Passage for review:
+--
Welcome to the ABYSSLINE Project Blog!
“ABYSSLINE” stands for Abyssal Biological Baseline Project, an international research program to study biodiversity, connectivity and gene flow of deep seafloor communities targeted for nodule mining in the future. Our study sites lie at ocean depths exceeding 4000 m (2 miles) and are among the most poorly studied ecosystems on the planet. These habitats are also characterized by a high diversity of seafloor invertebrates. Our benthic biological baseline studies address the following key questions:
1) What are the baseline conditions of community structure and biodiversity for the key benthic abiotic components of this abyssal benthic ecosystem (megafauna, macrofauna, meiofauna and microbes)?
2) How do community structure, sediment community respiration, and biodiversity vary as a function of environmental parameters (especially nodule cover) within and across three study areas (or “strata”) within the UK-1 Claim Area, and between years within one of these study areas?
3) What is the connectivity at species and population levels between strata and across the Clarion-Clipperton Zone (see below) for representative components of the biota?
|Map detailing the various claim areas within the CCFZ.|
The area we will be sampling is highlighted within the red box on the right.
+--
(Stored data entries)
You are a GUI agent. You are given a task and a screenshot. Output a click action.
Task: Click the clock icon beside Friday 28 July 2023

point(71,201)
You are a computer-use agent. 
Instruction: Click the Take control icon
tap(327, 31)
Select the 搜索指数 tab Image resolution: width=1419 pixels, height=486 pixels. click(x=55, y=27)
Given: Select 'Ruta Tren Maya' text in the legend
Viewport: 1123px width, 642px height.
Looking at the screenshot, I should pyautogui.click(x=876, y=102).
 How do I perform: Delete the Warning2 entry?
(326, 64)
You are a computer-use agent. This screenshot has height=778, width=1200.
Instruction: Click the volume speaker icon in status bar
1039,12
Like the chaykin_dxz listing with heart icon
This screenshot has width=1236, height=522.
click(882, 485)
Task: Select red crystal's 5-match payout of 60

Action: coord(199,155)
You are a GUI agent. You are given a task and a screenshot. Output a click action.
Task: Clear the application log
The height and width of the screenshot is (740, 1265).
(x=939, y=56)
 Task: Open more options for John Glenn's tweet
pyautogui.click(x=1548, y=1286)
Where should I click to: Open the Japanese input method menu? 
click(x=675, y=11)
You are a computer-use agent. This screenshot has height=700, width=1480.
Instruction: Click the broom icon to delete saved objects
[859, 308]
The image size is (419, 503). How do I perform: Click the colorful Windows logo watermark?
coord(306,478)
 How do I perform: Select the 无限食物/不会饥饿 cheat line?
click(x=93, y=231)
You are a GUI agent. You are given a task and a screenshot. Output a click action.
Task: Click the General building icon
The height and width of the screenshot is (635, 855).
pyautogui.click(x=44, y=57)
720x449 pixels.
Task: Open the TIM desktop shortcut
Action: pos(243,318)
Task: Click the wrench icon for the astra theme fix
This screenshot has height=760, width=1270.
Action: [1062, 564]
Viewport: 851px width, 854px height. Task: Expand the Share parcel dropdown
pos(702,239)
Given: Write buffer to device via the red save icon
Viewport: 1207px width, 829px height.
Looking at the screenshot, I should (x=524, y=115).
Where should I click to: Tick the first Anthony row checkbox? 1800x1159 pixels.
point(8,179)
+--
List of tasks:
**A.** According to the ABYSSLINE blog welcome, what ocean depths do the study sites exceed?
**B.** Extend the ABYSSLINE blog welcome, starting after its last sentence.
The listing has no connection to the ABYSSLINE blog welcome.

Written answers:
**A.** 4000 m (2 miles).

**B.**
We are now conducting the second ABYSSLINE Project cruise aboard the research vessel RV Thompson, with an international team of 28 scientists hailing from the University of Hawaii at Manoa, and the Natural History Museum and National Oceangraphy Centers in the United Kingdom, and research institutions in Norway, Sweden, Germany, and Singapore. We will be at sea for 42 days, working in a region 1250 miles south of San Diego, far out in the equatorial Pacific. We left San Diego on Feb 12, and are just now arriving at our first real study site, after 4 days of transit through calm Pacific waters. We have spent days setting up our equipment, which includes all kinds of state-of-the-art gear and techniques to sample mud and the diversity of seafloor life 4 km below us. The crew of the RV Thompson have been extraordinary in helping to plan our gear deployments. Our meals have also been amazing this far, requiring frequent work on the exercise machines aboard the ship to protect our waistlines!
Over the course of the cruise, we will have various members of the scientific team write blogs, describing their research activities and experiences at sea.